Potok te devuelve a la lectura primordial. A esa experiencia que a veces llega en la adolescencia y luego se suele perder. La que convierte a los personajes de una novela en compañeros de la vida real, amigos de pensamientos y sentimientos; la que transforma el tiempo y absorbe los espacios; la que te ensancha, te cambia, la que te saca de las estrecheces de tu propia mente y de la cicatería de tus sentires, la que no deja las cosas como estaban, la que te suspende en un suspiro inacabado.

El Don de Asher Lev, editada por Ediciones Encuentro con una magnífica traducción de Esther Navío, tiene una extraña propiedad: despierta una antigua pasión en el lector cansado de artificios narrativos y de historias insulsas.

La obra forma parte de una trilogía inacabada que se desarrolla en el seno de la comunidad de judíos jasidíes ladovitas. Una comunidad de origen ucraniano fundada en el siglo XVIII que tiene su cuartel general en Brooklyn y que se extiende por todo el mundo. Los acontecimientos que se relatan tienen un fondo histórico real y reflejan avatares de finales de los años 80 y comienzos de los 90.

Vimos en la primera parte a Asher crecer con el don de la pintura. Un don que le ha convertido en un apestado. Su extraordinaria sensibilidad le ha hecho buscar recursos figurativos que hieren a los suyos. La experiencia del dolor y del mal le lleva a utilizar formas que muchos consideran una blasfemia. Ahora ya es un hombre maduro, está casado con Devorah, una mujer sensible y piadosa. La persecución de los nazis le hizo perder a sus padres y la dejó encerrada en un apartamento de París durante dos años. Aquel horror le acompaña y le hace preguntarse continuamente si hay un plan de Dios detrás de cada circunstancia. Ese es uno de los grandes polos de atracción de la novela de Potok: por sus páginas desfilan personajes sinceramente religiosos, personajes a los que el mal golpea y que se preguntan por el sentido de lo que les sucede. Son gentes a los que su fe no les silencia las preguntas. La vida se presenta como un gran enigma. La palabra enigma es, de hecho, una de las claves del relato. No tiene un sentido negativo: es la forma con la que la verdad se va mostrado a lo largo del tiempo.

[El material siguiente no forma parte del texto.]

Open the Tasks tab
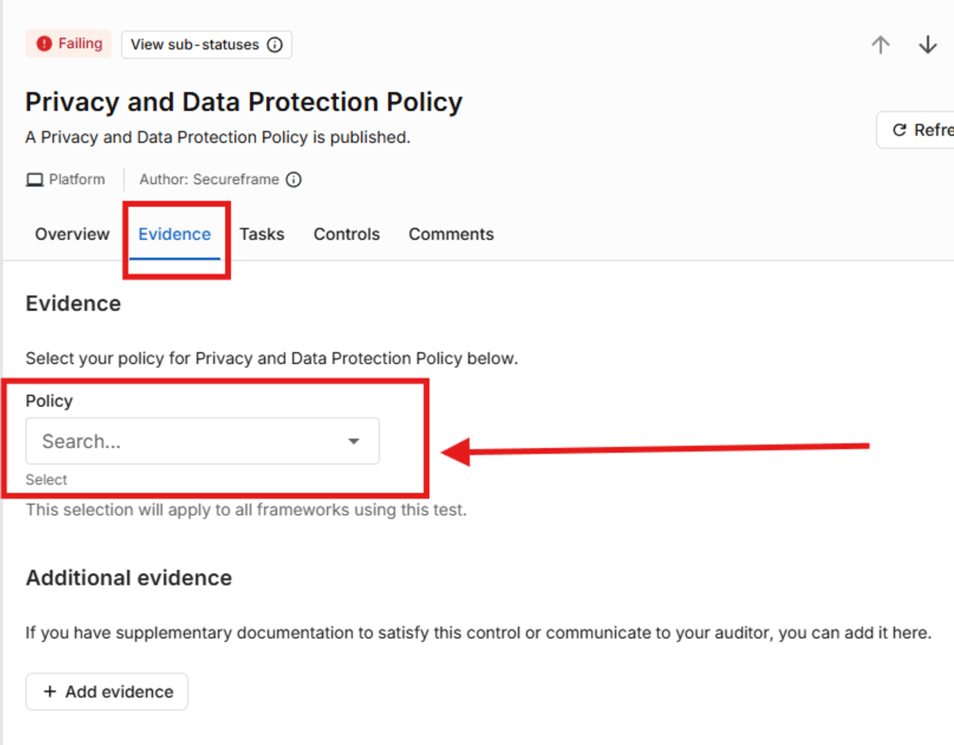 [262, 234]
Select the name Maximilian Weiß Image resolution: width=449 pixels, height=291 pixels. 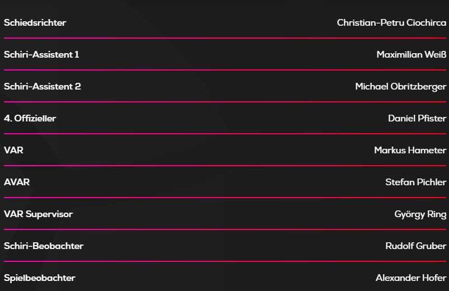(x=412, y=55)
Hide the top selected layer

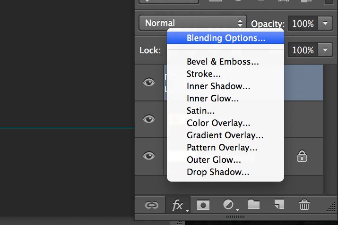[x=149, y=82]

Potok describe de un modo fascinante la vida de la comunidad de los judíos jasidíes. El atractivo de las jornadas marcadas por la oración de los salmos, por la celebración del sábado y de las grandes fiestas. La belleza de vidas entregadas con generosidad a una causa buena, como la del padre o la del tío de Asher. La obediencia inteligente de su madre (las mujeres de la novela muchas veces no entienden pero su fidelidad parece sostener el mundo). La relación permanente con el Misterio. La riqueza intelectual de gentes que manejan cuatro o cinco idiomas, que están al tanto de lo último en política. La santidad de algunos, el valor de la autoridad cuando está unida a la santidad. Pero también las deformaciones propias de la militancia, los claroscuros de una organización que no es ajena a la tentación del poder. El esquematismo de los que se consideran puros.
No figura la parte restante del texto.